Andrew DeGraffenreidt, III, City Atty., and Saul Smolar, Asst. City Atty., Hollywood, for appellee.

PER CURIAM.

Jack Reed appeals from an order of the trial court dismissing with prejudice his *760 suit to enjoin the demolition of his house as ordered by the City of Hollywood Unsafe Structures and Housing Appeals Board (the Board). The dismissal was based on the trial court's finding that it lacked subject matter jurisdiction because Reed failed to exhaust legal and administrative remedies available to him under Section 202.12 of the South Florida Building Code.

We affirm the dismissal of the suit insofar as it sought injunctive relief; however, we remand the cause with directions to the trial court to treat Reed's suit as one seeking certiorari review of the Board's action.

Section 202.12 of the South Florida Building Code provides that "[a]ny person aggrieved by a decision of the Unsafe Structures Board may seek judicial review of that decision in accordance with the Florida Appellate Rules." Florida Rules of Appellate Procedure 9.030(c) and 9.100(c) (1977 Revision) provide that the jurisdiction of the circuit court may be invoked to review administrative action when provided by law through petition for common law certiorari filed within thirty days of rendition of the order to be reviewed.

Ten days after the Board ordered Reed's house destroyed, he filed his suit for injunction in the circuit court alleging, inter alia, that the Board had acted without due process of law. Thus, Reed sought judicial review within the thirty-day period prescribed by the appellate rules,[1] although the remedy he selected — injunctive relief — was incorrect.

Historically, appellate courts have treated improperly filed petitions and writs as if they were denominated correctly rather than barring judicial review. See, e.g., Kilgore v. Bird, 149 Fla. 570, 6 So. 2d 541 (1942); Radio Communications Corporation v. Oki Electronics of America, Inc., 277 So. 2d 289 (Fla. 4th DCA 1973). This practice was formalized with the adoption of Florida Rule of Appellate Procedure 9.040(c):

REMEDY. If a party seeks an improper remedy, the cause shall be treated as if the proper remedy had been sought; provided that it shall not be the responsibility of the court to seek the proper remedy.

The Committee Notes to Rule 9.040(c) contain the following instructive language:

The Advisory Committee does not consider it to be the responsibility of the court to seek the proper remedy for any party, but a court may not deny relief because a different remedy is proper. Under these provisions a party will not automatically have his case dismissed because he seeks an improper remedy or invokes the jurisdiction of the wrong court. The court must instead treat the case as if the proper remedy had been sought and transfer it to the court having jurisdiction.

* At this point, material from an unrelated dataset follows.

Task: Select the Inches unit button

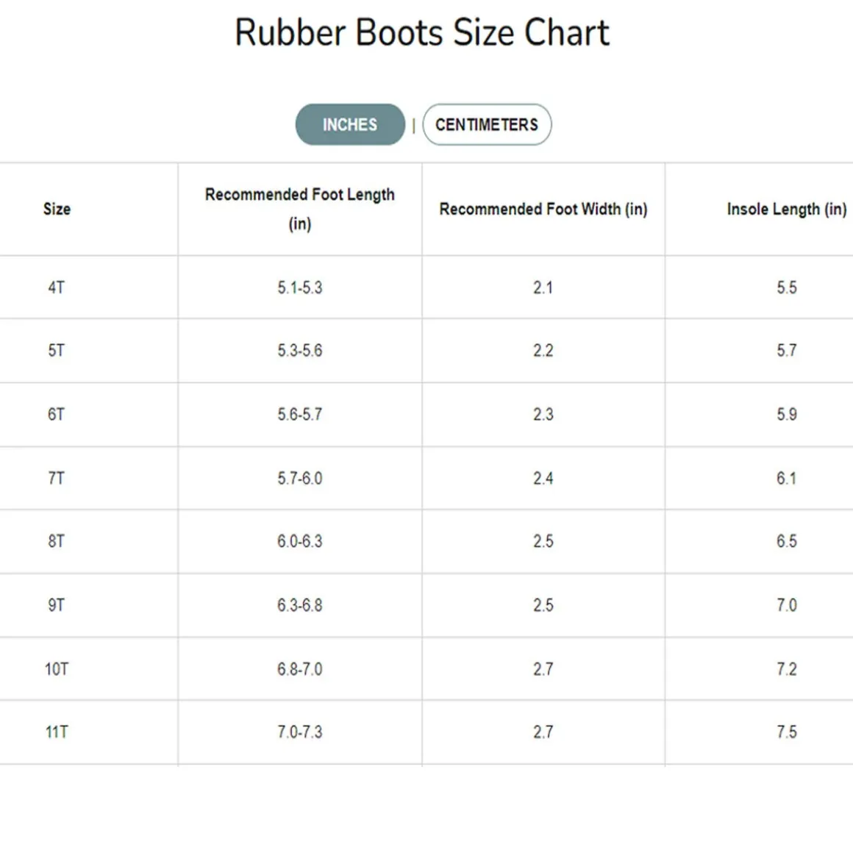Action: (x=350, y=125)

Rule 9.040(c) has been interpreted as requiring the circuit court to consider as timely a petition for certiorari filed more than thirty days after the challenged administrative decision where the party had previously filed a petition for writ of mandamus within the thirty-day period. See Pridgen v. Board of County Commissioners of Orange County 389 So. 2d 259 (Fla. 5th DCA 1980). Allowing Reed to now invoke the certiorari jurisdiction of the circuit court is not prohibited, as the City of Hollywood urges, by the case of State ex rel. Soodhalter v. Baker, 248 So. 2d 468 (Fla. 1971). In Soodhalter, the court was concerned only with the propriety of transferring a matter from one court to another. Here no transfer is required. The circuit court in which Reed sought injunctive relief is the appropriate court to review by certiorari the Board's action.[2]

*761 AFFIRMED IN PART; REMANDED WITH DIRECTIONS.

ANSTEAD, C.J., WALDEN, J., and FREDRICKA G. SMITH, Associate Judge, concur.

NOTES

[1] Compare City of Hollywood v. Litteral, 446 So. 2d 1152 (Fla. 4th DCA 1984), wherein Litteral sought injunctive relief more than two years following her discharge by the Civil Service Board as a community service officer.

[2] If a court has for its own administrative convenience created an appellate division, the matter may, of course, be transferred there. That, however, is not a transfer from one court to another.